» **What is being asked**
Lay out every one of the lines below as a Markdown table with the columns Row and Line, numbering each row and omitting blank lines.

» **Input data**
★ ★ ★ ★ ★
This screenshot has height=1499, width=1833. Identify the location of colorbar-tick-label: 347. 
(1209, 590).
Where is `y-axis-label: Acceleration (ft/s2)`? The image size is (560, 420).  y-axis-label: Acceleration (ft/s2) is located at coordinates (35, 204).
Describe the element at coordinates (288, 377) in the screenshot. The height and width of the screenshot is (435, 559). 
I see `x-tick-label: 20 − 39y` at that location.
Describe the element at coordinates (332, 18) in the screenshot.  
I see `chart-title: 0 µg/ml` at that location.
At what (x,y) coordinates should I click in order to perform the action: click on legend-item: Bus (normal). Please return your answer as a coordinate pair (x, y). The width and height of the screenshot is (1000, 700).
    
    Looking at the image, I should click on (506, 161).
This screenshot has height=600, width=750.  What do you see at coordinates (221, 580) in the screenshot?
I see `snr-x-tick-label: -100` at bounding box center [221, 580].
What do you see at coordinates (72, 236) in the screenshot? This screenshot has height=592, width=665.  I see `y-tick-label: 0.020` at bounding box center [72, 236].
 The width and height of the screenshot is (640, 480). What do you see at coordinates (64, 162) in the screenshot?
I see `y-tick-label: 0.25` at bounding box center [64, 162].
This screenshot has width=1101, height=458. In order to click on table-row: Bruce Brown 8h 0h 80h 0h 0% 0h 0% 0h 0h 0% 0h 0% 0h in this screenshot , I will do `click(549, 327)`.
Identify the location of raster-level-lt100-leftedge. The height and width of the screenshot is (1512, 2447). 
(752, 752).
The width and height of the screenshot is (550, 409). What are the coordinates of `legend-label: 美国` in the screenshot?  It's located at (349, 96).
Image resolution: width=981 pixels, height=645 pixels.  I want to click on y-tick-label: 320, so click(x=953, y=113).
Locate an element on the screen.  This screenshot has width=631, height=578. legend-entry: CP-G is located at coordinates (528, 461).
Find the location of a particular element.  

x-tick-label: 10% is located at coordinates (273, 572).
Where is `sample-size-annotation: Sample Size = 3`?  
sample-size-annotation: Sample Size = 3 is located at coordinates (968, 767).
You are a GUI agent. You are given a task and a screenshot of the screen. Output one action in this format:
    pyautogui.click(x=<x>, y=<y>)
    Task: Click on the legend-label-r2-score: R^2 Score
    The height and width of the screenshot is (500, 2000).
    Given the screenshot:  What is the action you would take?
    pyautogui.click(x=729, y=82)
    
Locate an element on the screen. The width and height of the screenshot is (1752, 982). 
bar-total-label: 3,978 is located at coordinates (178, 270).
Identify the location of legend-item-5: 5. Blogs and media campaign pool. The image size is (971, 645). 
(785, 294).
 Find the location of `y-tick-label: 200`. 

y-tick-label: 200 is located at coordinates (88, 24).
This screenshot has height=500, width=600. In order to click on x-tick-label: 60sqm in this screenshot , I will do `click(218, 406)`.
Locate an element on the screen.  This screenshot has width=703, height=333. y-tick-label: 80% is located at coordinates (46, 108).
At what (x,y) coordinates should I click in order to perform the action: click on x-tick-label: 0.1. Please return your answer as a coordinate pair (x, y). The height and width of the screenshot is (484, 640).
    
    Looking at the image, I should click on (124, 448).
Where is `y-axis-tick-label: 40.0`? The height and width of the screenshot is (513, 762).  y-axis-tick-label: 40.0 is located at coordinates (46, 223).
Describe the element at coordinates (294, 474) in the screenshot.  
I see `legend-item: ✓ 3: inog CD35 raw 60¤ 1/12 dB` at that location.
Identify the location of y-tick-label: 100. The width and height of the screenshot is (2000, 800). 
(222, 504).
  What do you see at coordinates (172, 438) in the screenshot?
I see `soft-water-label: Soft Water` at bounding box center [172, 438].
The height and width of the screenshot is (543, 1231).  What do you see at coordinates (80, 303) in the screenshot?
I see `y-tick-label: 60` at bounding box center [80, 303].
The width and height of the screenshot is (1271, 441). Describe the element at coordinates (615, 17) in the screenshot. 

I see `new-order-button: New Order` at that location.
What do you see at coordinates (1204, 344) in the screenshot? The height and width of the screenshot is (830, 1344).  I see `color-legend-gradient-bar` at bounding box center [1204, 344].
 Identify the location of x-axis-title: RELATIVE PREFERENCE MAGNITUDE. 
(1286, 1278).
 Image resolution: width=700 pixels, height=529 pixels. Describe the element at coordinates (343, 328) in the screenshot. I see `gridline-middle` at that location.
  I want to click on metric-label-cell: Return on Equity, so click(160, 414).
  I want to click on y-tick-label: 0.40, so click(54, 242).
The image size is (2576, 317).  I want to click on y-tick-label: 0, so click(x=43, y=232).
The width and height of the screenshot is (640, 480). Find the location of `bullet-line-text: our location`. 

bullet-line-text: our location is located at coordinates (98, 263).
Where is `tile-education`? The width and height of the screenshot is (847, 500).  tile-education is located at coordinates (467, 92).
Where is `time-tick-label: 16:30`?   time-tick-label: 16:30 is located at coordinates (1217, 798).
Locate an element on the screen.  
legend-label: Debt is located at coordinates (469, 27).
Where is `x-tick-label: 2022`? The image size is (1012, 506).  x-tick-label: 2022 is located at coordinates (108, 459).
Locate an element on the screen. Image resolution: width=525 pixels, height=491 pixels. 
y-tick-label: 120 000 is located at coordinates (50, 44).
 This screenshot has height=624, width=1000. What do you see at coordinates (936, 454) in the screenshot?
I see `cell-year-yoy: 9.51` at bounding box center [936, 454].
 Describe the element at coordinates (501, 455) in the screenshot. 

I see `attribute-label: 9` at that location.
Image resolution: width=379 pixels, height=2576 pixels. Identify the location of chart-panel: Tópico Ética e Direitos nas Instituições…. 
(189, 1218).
★ ★ ★ ★ ★
» **Solution**
| Row | Line |
|---|---|
| 1 | This screenshot has height=1499, width=1833. Identify the location of colorbar-tick-label: 347.  |
| 2 | (1209, 590). |
| 3 | Where is `y-axis-label: Acceleration (ft/s2)`? The image size is (560, 420).  y-axis-label: Acceleration (ft/s2) is located at coordinates (35, 204). |
| 4 | Describe the element at coordinates (288, 377) in the screenshot. The height and width of the screenshot is (435, 559).  |
| 5 | I see `x-tick-label: 20 − 39y` at that location. |
| 6 | Describe the element at coordinates (332, 18) in the screenshot.   |
| 7 | I see `chart-title: 0 µg/ml` at that location. |
| 8 | At what (x,y) coordinates should I click in order to perform the action: click on legend-item: Bus (normal). Please return your answer as a coordinate pair (x, y). The width and height of the screenshot is (1000, 700). |
| 9 |     Looking at the image, I should click on (506, 161). |
| 10 | This screenshot has height=600, width=750.  What do you see at coordinates (221, 580) in the screenshot? |
| 11 | I see `snr-x-tick-label: -100` at bounding box center [221, 580]. |
| 12 | What do you see at coordinates (72, 236) in the screenshot? This screenshot has height=592, width=665.  I see `y-tick-label: 0.020` at bounding box center [72, 236]. |
| 13 |  The width and height of the screenshot is (640, 480). What do you see at coordinates (64, 162) in the screenshot? |
| 14 | I see `y-tick-label: 0.25` at bounding box center [64, 162]. |
| 15 | This screenshot has width=1101, height=458. In order to click on table-row: Bruce Brown 8h 0h 80h 0h 0% 0h 0% 0h 0h 0% 0h 0% 0h in this screenshot , I will do `click(549, 327)`. |
| 16 | Identify the location of raster-level-lt100-leftedge. The height and width of the screenshot is (1512, 2447).  |
| 17 | (752, 752). |
| 18 | The width and height of the screenshot is (550, 409). What are the coordinates of `legend-label: 美国` in the screenshot?  It's located at (349, 96). |
| 19 | Image resolution: width=981 pixels, height=645 pixels.  I want to click on y-tick-label: 320, so click(x=953, y=113). |
| 20 | Locate an element on the screen.  This screenshot has width=631, height=578. legend-entry: CP-G is located at coordinates (528, 461). |
| 21 | Find the location of a particular element.   |
| 22 | x-tick-label: 10% is located at coordinates (273, 572). |
| 23 | Where is `sample-size-annotation: Sample Size = 3`?   |
| 24 | sample-size-annotation: Sample Size = 3 is located at coordinates (968, 767). |
| 25 | You are a GUI agent. You are given a task and a screenshot of the screen. Output one action in this format: |
| 26 |     pyautogui.click(x=<x>, y=<y>) |
| 27 |     Task: Click on the legend-label-r2-score: R^2 Score |
| 28 |     The height and width of the screenshot is (500, 2000). |
| 29 |     Given the screenshot:  What is the action you would take? |
| 30 |     pyautogui.click(x=729, y=82) |
| 31 | Locate an element on the screen. The width and height of the screenshot is (1752, 982).  |
| 32 | bar-total-label: 3,978 is located at coordinates (178, 270). |
| 33 | Identify the location of legend-item-5: 5. Blogs and media campaign pool. The image size is (971, 645).  |
| 34 | (785, 294). |
| 35 |  Find the location of `y-tick-label: 200`.  |
| 36 | y-tick-label: 200 is located at coordinates (88, 24). |
| 37 | This screenshot has height=500, width=600. In order to click on x-tick-label: 60sqm in this screenshot , I will do `click(218, 406)`. |
| 38 | Locate an element on the screen.  This screenshot has width=703, height=333. y-tick-label: 80% is located at coordinates (46, 108). |
| 39 | At what (x,y) coordinates should I click in order to perform the action: click on x-tick-label: 0.1. Please return your answer as a coordinate pair (x, y). The height and width of the screenshot is (484, 640). |
| 40 |     Looking at the image, I should click on (124, 448). |
| 41 | Where is `y-axis-tick-label: 40.0`? The height and width of the screenshot is (513, 762).  y-axis-tick-label: 40.0 is located at coordinates (46, 223). |
| 42 | Describe the element at coordinates (294, 474) in the screenshot.   |
| 43 | I see `legend-item: ✓ 3: inog CD35 raw 60¤ 1/12 dB` at that location. |
| 44 | Identify the location of y-tick-label: 100. The width and height of the screenshot is (2000, 800).  |
| 45 | (222, 504). |
| 46 |   What do you see at coordinates (172, 438) in the screenshot? |
| 47 | I see `soft-water-label: Soft Water` at bounding box center [172, 438]. |
| 48 | The height and width of the screenshot is (543, 1231).  What do you see at coordinates (80, 303) in the screenshot? |
| 49 | I see `y-tick-label: 60` at bounding box center [80, 303]. |
| 50 | The width and height of the screenshot is (1271, 441). Describe the element at coordinates (615, 17) in the screenshot.  |
| 51 | I see `new-order-button: New Order` at that location. |
| 52 | What do you see at coordinates (1204, 344) in the screenshot? The height and width of the screenshot is (830, 1344).  I see `color-legend-gradient-bar` at bounding box center [1204, 344]. |
| 53 |  Identify the location of x-axis-title: RELATIVE PREFERENCE MAGNITUDE.  |
| 54 | (1286, 1278). |
| 55 |  Image resolution: width=700 pixels, height=529 pixels. Describe the element at coordinates (343, 328) in the screenshot. I see `gridline-middle` at that location. |
| 56 |   I want to click on metric-label-cell: Return on Equity, so click(160, 414). |
| 57 |   I want to click on y-tick-label: 0.40, so click(54, 242). |
| 58 | The image size is (2576, 317).  I want to click on y-tick-label: 0, so click(x=43, y=232). |
| 59 | The width and height of the screenshot is (640, 480). Find the location of `bullet-line-text: our location`.  |
| 60 | bullet-line-text: our location is located at coordinates (98, 263). |
| 61 | Where is `tile-education`? The width and height of the screenshot is (847, 500).  tile-education is located at coordinates (467, 92). |
| 62 | Where is `time-tick-label: 16:30`?   time-tick-label: 16:30 is located at coordinates (1217, 798). |
| 63 | Locate an element on the screen.   |
| 64 | legend-label: Debt is located at coordinates (469, 27). |
| 65 | Where is `x-tick-label: 2022`? The image size is (1012, 506).  x-tick-label: 2022 is located at coordinates (108, 459). |
| 66 | Locate an element on the screen. Image resolution: width=525 pixels, height=491 pixels.  |
| 67 | y-tick-label: 120 000 is located at coordinates (50, 44). |
| 68 |  This screenshot has height=624, width=1000. What do you see at coordinates (936, 454) in the screenshot? |
| 69 | I see `cell-year-yoy: 9.51` at bounding box center [936, 454]. |
| 70 |  Describe the element at coordinates (501, 455) in the screenshot.  |
| 71 | I see `attribute-label: 9` at that location. |
| 72 | Image resolution: width=379 pixels, height=2576 pixels. Identify the location of chart-panel: Tópico Ética e Direitos nas Instituições….  |
| 73 | (189, 1218). |